─── DATA PROVIDED
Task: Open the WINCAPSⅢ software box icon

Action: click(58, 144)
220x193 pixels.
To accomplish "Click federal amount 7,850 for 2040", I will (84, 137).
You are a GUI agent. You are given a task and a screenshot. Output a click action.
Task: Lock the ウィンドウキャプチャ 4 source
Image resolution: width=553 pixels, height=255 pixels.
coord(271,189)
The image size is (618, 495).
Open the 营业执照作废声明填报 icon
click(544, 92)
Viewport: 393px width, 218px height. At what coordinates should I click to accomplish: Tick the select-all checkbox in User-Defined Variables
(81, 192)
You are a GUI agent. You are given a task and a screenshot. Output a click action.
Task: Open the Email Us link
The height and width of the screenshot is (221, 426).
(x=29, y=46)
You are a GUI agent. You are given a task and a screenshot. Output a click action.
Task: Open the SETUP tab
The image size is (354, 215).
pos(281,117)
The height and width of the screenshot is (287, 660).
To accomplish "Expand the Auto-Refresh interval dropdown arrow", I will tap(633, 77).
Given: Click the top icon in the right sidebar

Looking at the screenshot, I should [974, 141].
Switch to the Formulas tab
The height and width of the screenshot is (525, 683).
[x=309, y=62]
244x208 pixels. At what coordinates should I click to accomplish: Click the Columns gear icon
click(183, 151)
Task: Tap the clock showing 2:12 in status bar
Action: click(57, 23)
──────
─── DATA PROVIDED
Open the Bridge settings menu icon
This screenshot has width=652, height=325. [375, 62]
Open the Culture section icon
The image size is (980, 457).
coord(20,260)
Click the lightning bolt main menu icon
──────
─── DATA PROVIDED
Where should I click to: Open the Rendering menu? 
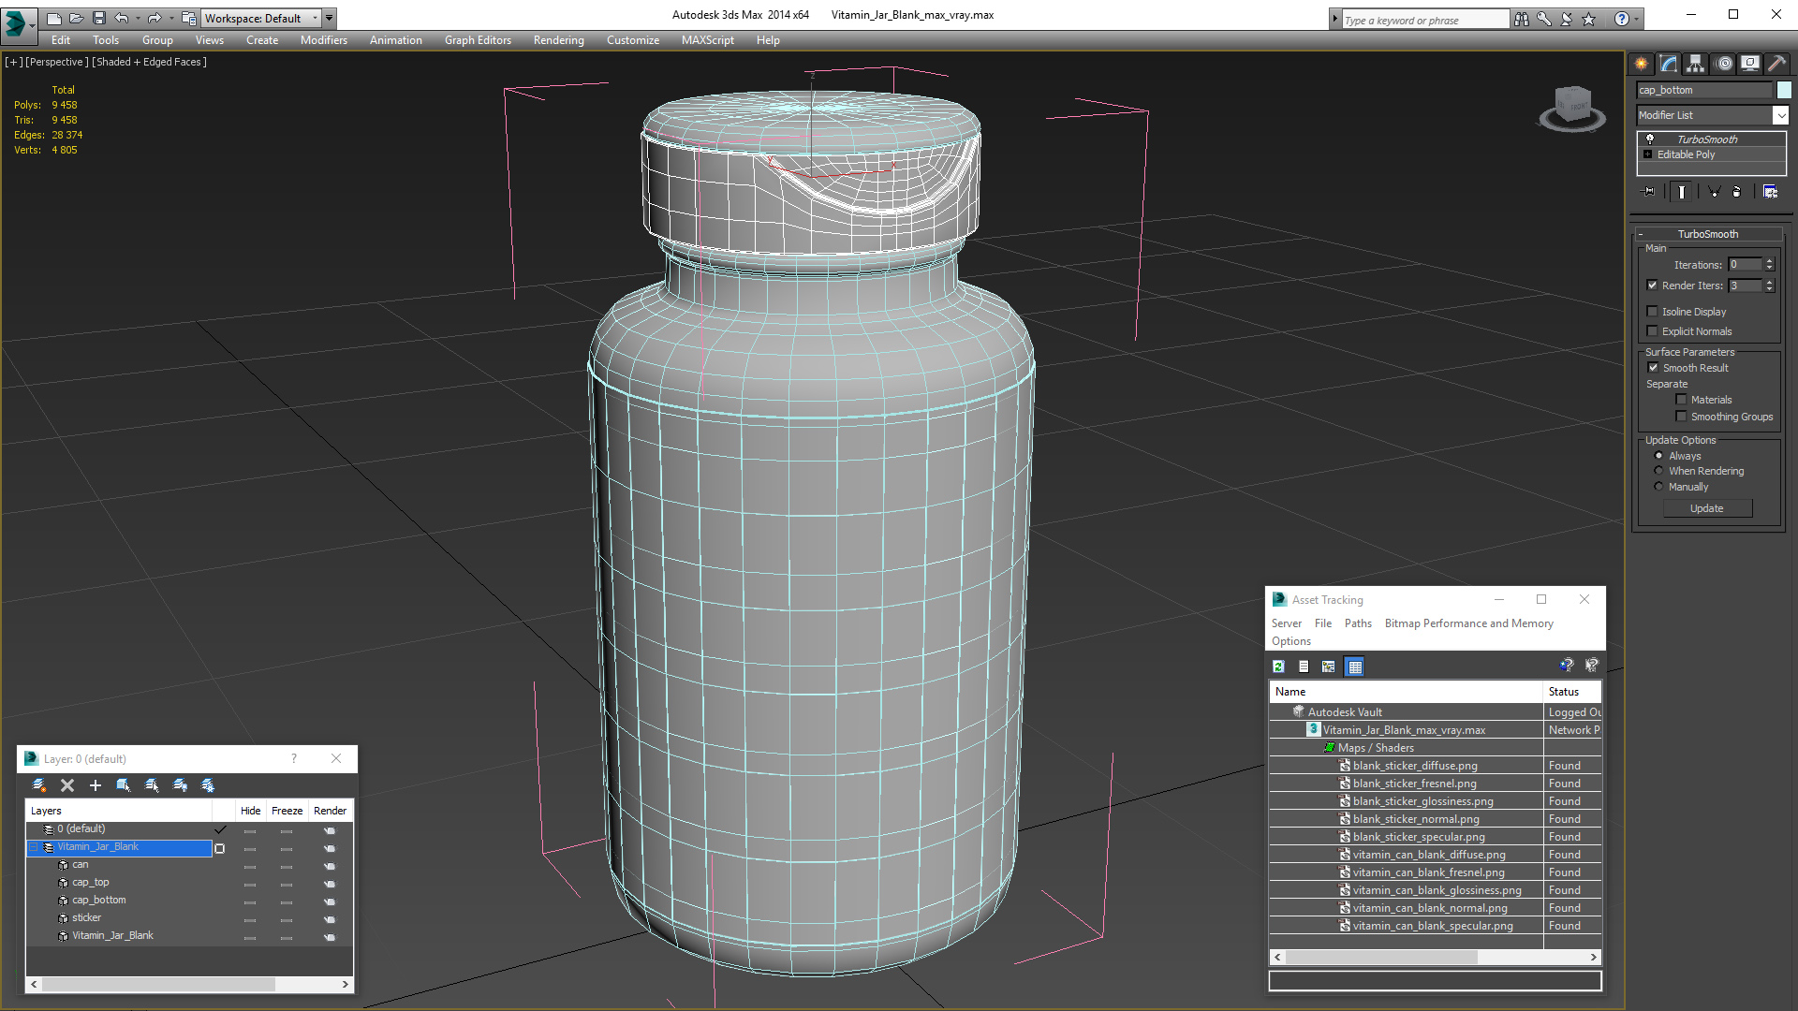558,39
──────
**ABOUT THIS EXERCISE**
Taking the entries above, write out exactly each line from the one holding "Task: Open the Email Us link" to the one holding "The height and width of the screenshot is (287, 660).", both included, and stop there.

**EXPECTED ANSWER**
Task: Open the Email Us link
The height and width of the screenshot is (221, 426).
(x=29, y=46)
You are a GUI agent. You are given a task and a screenshot. Output a click action.
Task: Open the SETUP tab
The image size is (354, 215).
pos(281,117)
The height and width of the screenshot is (287, 660).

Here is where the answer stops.